#### Page excerpt
THERE frequently arises some uncertainty as to the precise time of birth, and some apprehensions lest it should not be accurately noted. In most cases, the actual minute of the hour, at which the birth happens, can only be ascertained by making a scientific observation, at the time, with an horoscopical astrolabe 1; for all other instruments, employed in ascertaining the hour, are almost fallacious, although used by many persons with much care and attention. The clepsydra, 2 for instance, is subject to error, because the flow of the water will, from various causes, proceed irregularly: and the sundial is often incorrectly placed, and its gnomon often distorted from the true meridian line. To obviate the difficulty arising from the inaccuracy of these instruments, it seems highly necessary to present some method by which the actually ascending degree of the zodiac may be easily ascertained, in a natural and consistent manner.
And in order to attain this essential point, it is necessary first to set down the ordinary degree which, by the Doctrine of Ascensions, 3 is found near the ascendant at the presumed hour. After this has been done, the new or full Moon, whichever it may be, that may take place next before the time of parturition, must be observed: and, if a new Moon, it will be necessary to mark exactly the degree of the conjunction of the two luminaries; but, if a full Moon, the degree of luminary only which may be above the earth during the parturition. After this, it must be observed what planets have dominion over the said degree: and their dominion depends always on the five following prerogatives, viz. on triplicity, house, exaltation, terms, and phase or configuration 4;
that is to say, a planet, eligible to dominion, must be connected with the degree in question either by one, or more, or all of these prerogatives.

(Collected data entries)
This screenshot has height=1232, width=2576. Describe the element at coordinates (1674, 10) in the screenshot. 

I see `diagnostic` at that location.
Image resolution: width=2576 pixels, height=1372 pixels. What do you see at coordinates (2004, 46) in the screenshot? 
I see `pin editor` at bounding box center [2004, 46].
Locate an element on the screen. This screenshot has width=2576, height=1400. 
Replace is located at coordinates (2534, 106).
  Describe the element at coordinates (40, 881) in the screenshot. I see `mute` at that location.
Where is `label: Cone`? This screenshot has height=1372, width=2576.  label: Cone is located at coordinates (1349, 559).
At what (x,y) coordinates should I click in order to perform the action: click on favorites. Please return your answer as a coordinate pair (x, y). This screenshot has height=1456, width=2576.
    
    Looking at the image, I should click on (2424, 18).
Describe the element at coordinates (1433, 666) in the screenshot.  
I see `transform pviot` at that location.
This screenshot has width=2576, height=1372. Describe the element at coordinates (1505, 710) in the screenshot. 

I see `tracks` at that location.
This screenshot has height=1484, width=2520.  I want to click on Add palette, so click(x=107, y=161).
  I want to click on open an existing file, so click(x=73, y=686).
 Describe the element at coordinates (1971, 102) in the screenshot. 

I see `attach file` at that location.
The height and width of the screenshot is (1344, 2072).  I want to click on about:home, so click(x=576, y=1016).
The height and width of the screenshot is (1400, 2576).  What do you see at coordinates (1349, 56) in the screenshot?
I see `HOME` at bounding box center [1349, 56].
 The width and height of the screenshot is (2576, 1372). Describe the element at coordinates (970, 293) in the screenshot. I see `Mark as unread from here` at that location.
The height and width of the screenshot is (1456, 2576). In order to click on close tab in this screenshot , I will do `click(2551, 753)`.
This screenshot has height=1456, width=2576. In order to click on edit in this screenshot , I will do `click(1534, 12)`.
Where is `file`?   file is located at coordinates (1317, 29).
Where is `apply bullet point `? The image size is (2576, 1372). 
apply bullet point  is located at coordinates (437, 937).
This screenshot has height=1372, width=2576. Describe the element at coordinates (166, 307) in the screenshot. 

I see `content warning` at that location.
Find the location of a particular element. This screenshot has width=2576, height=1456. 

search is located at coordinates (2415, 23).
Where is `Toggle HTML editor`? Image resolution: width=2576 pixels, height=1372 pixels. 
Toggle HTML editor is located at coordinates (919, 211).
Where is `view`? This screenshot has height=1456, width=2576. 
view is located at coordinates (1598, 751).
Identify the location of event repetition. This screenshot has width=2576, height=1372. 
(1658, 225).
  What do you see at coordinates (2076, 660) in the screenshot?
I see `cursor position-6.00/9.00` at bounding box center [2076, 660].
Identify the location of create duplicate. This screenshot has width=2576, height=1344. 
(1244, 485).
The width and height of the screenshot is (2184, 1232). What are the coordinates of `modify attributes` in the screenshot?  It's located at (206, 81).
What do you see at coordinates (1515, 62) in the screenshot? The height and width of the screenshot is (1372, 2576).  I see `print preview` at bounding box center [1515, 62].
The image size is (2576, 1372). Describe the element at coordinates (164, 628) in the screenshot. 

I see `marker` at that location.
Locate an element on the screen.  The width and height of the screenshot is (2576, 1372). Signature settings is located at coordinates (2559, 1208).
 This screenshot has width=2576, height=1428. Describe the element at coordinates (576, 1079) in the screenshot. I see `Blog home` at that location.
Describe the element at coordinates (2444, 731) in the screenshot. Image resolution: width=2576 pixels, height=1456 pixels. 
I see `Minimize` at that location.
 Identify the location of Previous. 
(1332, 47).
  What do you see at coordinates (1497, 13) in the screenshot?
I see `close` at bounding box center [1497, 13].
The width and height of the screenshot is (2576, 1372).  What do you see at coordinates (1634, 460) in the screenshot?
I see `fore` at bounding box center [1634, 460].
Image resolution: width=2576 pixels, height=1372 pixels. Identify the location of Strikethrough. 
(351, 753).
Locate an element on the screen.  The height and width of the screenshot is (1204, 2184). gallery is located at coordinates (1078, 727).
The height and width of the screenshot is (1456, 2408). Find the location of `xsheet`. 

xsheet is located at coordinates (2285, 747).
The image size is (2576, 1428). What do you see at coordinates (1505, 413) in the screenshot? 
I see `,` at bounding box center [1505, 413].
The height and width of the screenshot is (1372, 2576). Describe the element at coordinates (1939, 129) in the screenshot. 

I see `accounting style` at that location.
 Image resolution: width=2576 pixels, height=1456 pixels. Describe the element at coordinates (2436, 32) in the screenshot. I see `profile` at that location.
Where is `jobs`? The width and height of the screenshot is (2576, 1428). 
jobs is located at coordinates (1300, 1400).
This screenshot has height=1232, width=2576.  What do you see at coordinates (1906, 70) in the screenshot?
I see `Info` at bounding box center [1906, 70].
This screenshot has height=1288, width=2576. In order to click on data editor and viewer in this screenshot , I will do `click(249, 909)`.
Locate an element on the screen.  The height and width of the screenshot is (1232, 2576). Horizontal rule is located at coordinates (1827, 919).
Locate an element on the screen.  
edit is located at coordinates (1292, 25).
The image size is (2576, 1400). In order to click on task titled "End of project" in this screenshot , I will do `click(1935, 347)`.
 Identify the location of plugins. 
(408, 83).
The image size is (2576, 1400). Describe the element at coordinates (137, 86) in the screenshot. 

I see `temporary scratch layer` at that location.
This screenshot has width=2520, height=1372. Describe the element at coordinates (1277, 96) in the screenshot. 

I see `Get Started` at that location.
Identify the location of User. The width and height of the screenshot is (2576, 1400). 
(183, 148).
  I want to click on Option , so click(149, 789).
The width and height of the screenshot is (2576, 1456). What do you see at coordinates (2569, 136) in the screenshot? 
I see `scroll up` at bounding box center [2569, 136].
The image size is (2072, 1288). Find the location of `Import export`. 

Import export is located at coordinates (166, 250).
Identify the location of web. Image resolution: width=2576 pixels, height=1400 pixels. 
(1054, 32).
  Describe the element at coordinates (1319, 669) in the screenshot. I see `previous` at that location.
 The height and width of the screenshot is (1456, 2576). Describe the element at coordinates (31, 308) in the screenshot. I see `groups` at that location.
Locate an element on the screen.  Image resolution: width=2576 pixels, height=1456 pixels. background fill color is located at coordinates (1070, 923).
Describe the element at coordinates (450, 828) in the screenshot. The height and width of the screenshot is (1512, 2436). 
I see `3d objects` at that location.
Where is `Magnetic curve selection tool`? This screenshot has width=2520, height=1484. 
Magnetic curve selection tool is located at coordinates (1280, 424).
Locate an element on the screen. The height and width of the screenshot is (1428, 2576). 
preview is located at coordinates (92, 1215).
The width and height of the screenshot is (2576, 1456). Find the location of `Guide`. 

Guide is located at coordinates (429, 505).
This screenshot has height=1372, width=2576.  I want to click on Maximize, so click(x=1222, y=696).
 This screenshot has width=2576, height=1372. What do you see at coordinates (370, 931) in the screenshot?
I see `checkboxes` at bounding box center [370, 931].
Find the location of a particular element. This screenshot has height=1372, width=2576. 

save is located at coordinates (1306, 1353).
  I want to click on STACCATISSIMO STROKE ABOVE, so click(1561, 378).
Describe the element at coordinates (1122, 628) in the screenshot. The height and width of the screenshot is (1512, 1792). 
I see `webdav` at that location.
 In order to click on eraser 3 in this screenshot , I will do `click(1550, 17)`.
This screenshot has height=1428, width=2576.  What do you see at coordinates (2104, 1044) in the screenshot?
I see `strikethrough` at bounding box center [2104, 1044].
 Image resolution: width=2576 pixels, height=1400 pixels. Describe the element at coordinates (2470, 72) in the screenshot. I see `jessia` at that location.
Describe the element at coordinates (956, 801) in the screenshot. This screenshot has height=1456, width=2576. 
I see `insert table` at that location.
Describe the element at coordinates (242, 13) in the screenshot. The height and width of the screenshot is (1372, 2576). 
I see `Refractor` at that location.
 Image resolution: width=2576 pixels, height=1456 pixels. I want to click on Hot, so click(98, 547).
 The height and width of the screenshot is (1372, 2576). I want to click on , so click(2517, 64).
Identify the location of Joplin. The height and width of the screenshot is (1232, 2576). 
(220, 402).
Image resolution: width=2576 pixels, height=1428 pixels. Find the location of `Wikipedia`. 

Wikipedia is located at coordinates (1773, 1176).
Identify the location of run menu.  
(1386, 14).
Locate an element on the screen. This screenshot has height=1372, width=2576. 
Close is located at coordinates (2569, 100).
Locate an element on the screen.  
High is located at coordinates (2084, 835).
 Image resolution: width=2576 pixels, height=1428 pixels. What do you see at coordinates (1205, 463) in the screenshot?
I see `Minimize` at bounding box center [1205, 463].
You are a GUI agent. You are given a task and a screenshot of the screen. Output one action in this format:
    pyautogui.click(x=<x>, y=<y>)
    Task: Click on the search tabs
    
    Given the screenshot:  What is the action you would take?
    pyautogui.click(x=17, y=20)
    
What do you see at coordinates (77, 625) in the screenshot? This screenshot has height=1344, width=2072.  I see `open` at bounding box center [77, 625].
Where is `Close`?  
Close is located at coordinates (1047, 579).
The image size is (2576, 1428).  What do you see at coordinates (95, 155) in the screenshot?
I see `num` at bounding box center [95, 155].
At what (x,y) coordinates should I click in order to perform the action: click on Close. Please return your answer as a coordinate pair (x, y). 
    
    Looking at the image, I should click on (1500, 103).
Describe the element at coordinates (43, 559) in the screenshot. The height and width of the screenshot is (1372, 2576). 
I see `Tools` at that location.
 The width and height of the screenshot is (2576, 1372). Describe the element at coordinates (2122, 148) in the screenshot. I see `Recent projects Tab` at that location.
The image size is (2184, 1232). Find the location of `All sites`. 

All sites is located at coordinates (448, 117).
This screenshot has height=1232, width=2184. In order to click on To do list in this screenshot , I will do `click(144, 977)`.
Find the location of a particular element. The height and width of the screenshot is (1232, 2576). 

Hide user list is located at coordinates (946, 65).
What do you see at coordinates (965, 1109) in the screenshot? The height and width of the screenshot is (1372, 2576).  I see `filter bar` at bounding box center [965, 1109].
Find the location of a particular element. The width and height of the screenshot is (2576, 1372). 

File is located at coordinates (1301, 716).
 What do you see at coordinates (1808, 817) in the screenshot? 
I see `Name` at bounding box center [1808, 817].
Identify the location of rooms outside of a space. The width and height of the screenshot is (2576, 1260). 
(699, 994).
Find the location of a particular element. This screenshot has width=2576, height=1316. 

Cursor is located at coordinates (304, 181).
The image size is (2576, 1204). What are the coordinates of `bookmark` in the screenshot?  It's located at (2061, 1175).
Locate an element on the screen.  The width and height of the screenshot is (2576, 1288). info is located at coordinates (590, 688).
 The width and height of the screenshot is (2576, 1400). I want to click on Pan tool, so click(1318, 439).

#### Work instructions
[1] List the five prerogatives that, according to the passage on determining the time of birth, decide which planets have dominion over a degree.
[2] In the passage on determining the time of birth, rewrite the paragraph that begins "THERE frequently arises some uncertainty" as a brief list that keeps its main facts.

#### Task responses
[1]
- Triplicity
- House
- Exaltation
- Terms
- Phase or configuration

[2]
- The precise time of birth is often uncertain and may not be accurately recorded.
- In most cases, the exact minute can be found only by a scientific observation at the time, made with a horoscopical astrolabe.
- Other timekeeping instruments are nearly all unreliable, even when used with care:
  - The clepsydra is prone to error because its water flow becomes irregular for various reasons.
  - The sundial is often set incorrectly, and its gnomon is often turned away from the true meridian line.
- A natural and consistent method is therefore needed to find the degree of the zodiac that is actually ascending.